They were located without interfering with anyone, quickly mastered the language and culture of the indigenous population and did everything possible to avoid disturbing neighbours. They could stay in place from a few weeks to a couple of generations - trading and making even the most ungrateful land blossom, teaching and learning, fighting shoulder to shoulder and helping in case of adversity.
The well-being of the surrounding lands thanks to their energy and knowledge, rose up to the skies, and over the borders, the peace reigned. Even the most troubled neighbours sat quietly. Some wanted the camp to migrate to them when the time would come, others kept in mind the custom told the vagrants during the transitions to destroy the lands of those who raised swords onto them. Money flowed into the treasury, and the cities came out of the coasts, spreading far beyond the usual borders.
Alas, any Golden Age has its limit, and in the case of the vagrants, it was ended after receiving the Omen. After a few hours after it on the place of their mobile towns didn’t leave even garbage.
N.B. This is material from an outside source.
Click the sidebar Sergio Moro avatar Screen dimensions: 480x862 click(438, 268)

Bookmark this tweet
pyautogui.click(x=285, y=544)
Each house, as well as each object in these houses, were easily disassembled, quickly packed and easily transported.
The Mayor paused, picking up the words. No one of reasonable arguments which could make them stay didn’t come in his head. No, they won’t stay for anything. The vagrants are obsessed with their Destination. Shouldn’t even try.
“You know how strong I want you to stay, my old friend,” he finally sighed. “And I know nobody has ever managed to persuade you to stay…”
“That's right,” Erkhee nodded.
“...So, I'll try my best not trying to persuade you.”
“Thank you. You don't know how difficult saying "no" when a friend asks to stay.”
“I've been waiting all my life, and I’ve been afraid of this moment. I hope this will help me to take your all... and your personal leaving. But can you at least tell me what this Omen was? What was it? A prophetic dream? A thunder with lightning? Or what?”
Erkhee didn't answer right once. A few moments he was looking at Kyoniguee carefully, as if trying to decide if it was worth that, then said calmly:
“This morning, a boy of about six threw mud at me and called me a stinky vagabond and a squalid.”
The Mayor couldn't believe his ears. At first, he took it as some allegorical introduction, but Leader didn't continue, and he felt as rage and insult slowly boiled in him.
“A boy? All this because of a snotty kid who throws mud?”
The silent nod was the answer.
“What the hell? I ... personally ... “ he couldn't find the right words because of excitement, “I'll personally catch this little toad and flog out him, that way, he won't be able to sit for a month! Just show him to me, I …”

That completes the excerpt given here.